### Job
Find every line in the entries below that contains the word "perform", and copy each of those lines.
---------- Provided records ----------
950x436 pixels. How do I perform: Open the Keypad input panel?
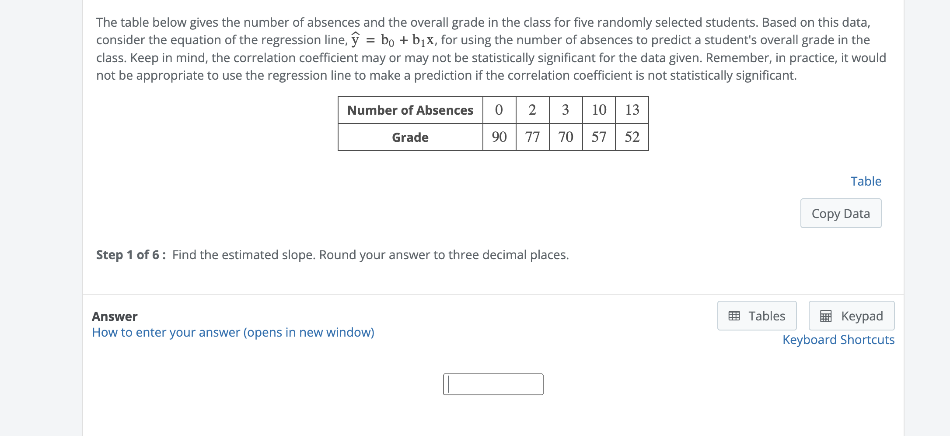click(x=851, y=316)
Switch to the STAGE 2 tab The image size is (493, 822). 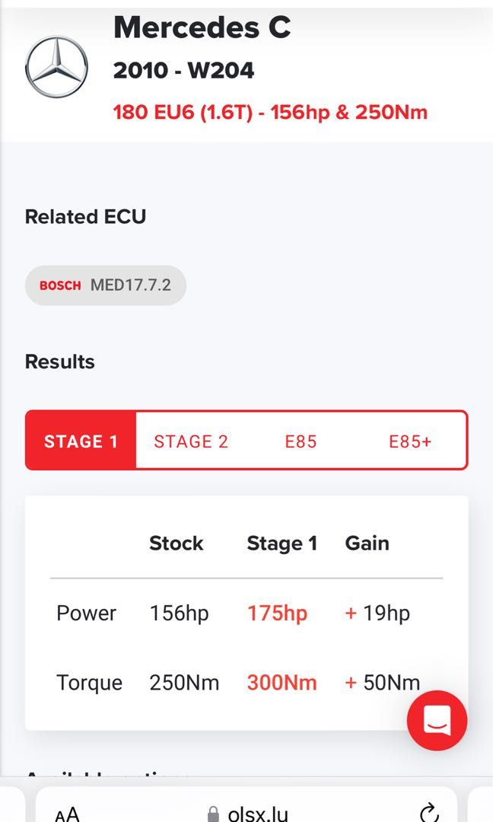191,441
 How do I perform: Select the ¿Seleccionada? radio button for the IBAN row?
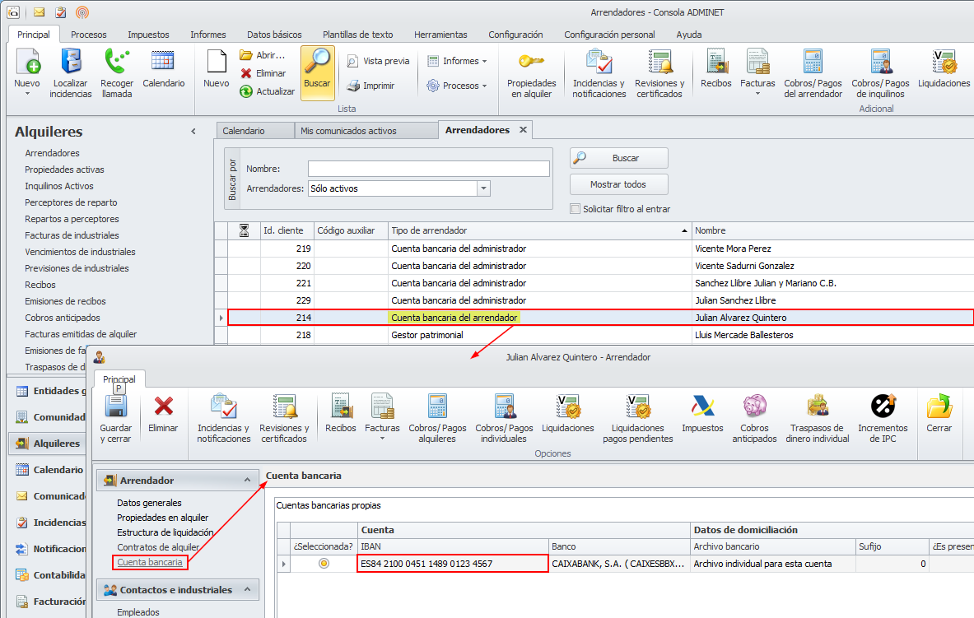[x=324, y=564]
----------
### Output for this exercise
950x436 pixels. How do I perform: Open the Keypad input panel?
 How do I perform: Select the ¿Seleccionada? radio button for the IBAN row?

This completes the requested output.